[Reading text — start]
South-Central Section - 46th Annual Meeting (8–9 March 2012)

Paper No. 5
Presentation Time: 10:50 AM

RESULTS OF ONGOING WORK ON EOCENE BASALTIC PHREATOMAGMATIC VENTS IN BIG BEND NATIONAL PARK AND ADJACENT AREAS, TRANS-PECOS IGNEOUS PROVINCE, WEST TEXAS


HANSON, Richard E.1, BEFUS, Kenneth S.2, MIGGINS, Daniel P.3, DEITZ, Jacob E.1 and WINKLER, Clayton E.4, (1)School of Geology, Energy and the Environment, Texas Christian University, Fort Worth, TX 76129, (2)Department of Geological Sciences, University of Texas, Austin, TX 78712, (3)U.S. Geological Survey, Denver, CO 80225, (4)Whiting Oil & Gas Corp, Marathon, TX 79701, r.hanson@tcu.edu

Recent work has revealed the presence of a series of Eocene phreatomagmatic vent complexes in and near Big Bend Park, which record explosive eruptions driven by interaction between rising alkaline basaltic magma and groundwater-rich sediment during early stages of Eocene basaltic volcanism in this part of the Trans-Pecos province. We have mapped in detail three vents in or near the northern part of the park, a single vent ~300 m across farther south that forms a prominent hill just east of the main park road near Hannold Hill, and a complex dike-sill-vent network to the SW, in the Study Butte area. The main vents have roughly cylindrical shapes and are filled by chaotic masses of tuff-breccia, lapilli-tuff and lapillistone containing variably vesicular, angular to fluidal basaltic pyroclasts intermixed with disaggregated terrigenous mud and sand derived partly from strata making up the vent walls. Similar material also fills fissure vents in the Study Butte area. Irregular basaltic masses and dikes intruded the vent-filling material at the close of eruptions and developed intrusive pillows and peperite during nonexplosive interaction between magma and water-saturated debris.
[Reading text — finish]
» **Problems to work on**
1. Answer from the abstract on Big Bend phreatomagmatic vents:
(a) What interaction drove the explosive eruptions?
(b) About how wide is the single vent near Hannold Hill?
(c) What features formed when magma interacted nonexplosively with water-saturated debris?
2. Extend the abstract on Big Bend phreatomagmatic vents from its last sentence.
Solving the abstract's tasks does not require the listing.
[Data block — start]
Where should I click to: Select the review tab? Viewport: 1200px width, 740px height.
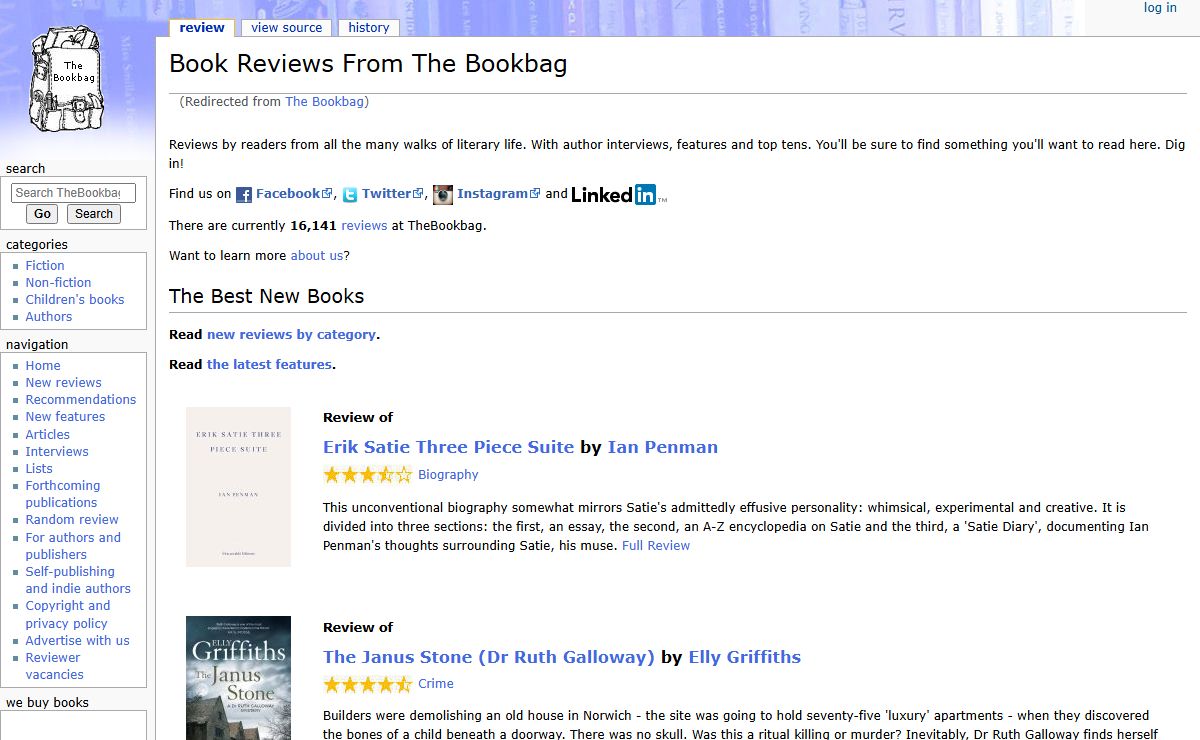202,28
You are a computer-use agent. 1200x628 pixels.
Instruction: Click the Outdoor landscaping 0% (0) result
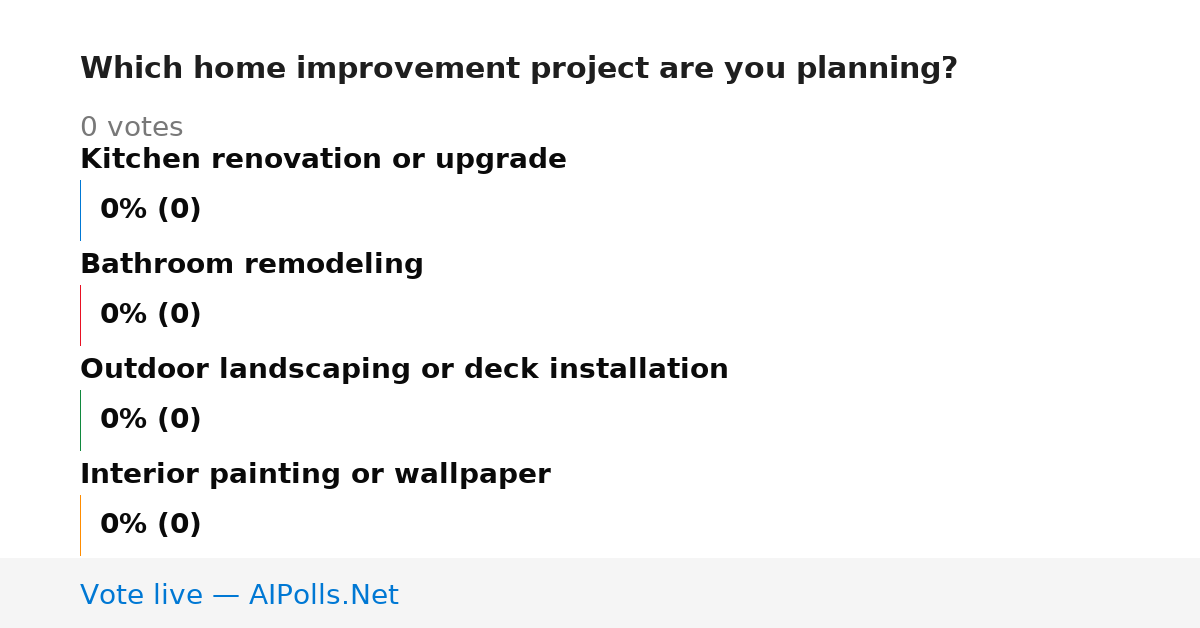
[Data block — finish]
» **Results in order**
1.
(a) Rising alkaline basaltic magma interacting with groundwater-rich sediment.
(b) About 300 m across.
(c) Intrusive pillows and peperite.

2.
Vents in different areas cut across mudstone and sandstone of the Upper Cretaceous to Eocene Aguja, Javelina, Black Peaks and Hannold Hill Fms. Disrupted masses of sediment up to 60 m long within the vents were derived from younger Eocene strata, including rhyolitic tuff of the Canoe and Chisos Fms, that are not presently exposed in the areas of the vents. These sediment masses must have slumped downward for as much as 500 m into the vents during vent excavation. These features indicate that the vents fed maar volcanoes, which have now been removed by erosion, and which underwent progressive widening and deepening during subsurface explosive activity. Basaltic intrusions within four of the vents have yielded 40Ar/39Ar dates of 47-46 Ma and 43-41 Ma, which overlap respectively with age constraints for the Alamo Creek and Ash Spring Basalts, suggesting that phreatomagmatic processes were important during eruption of these basaltic fields. Monogenetic vents of the type described herein generally occur in clusters, and additional Eocene basaltic phreatomagmatic vent complexes almost certainly are present in other parts of the Big Bend region.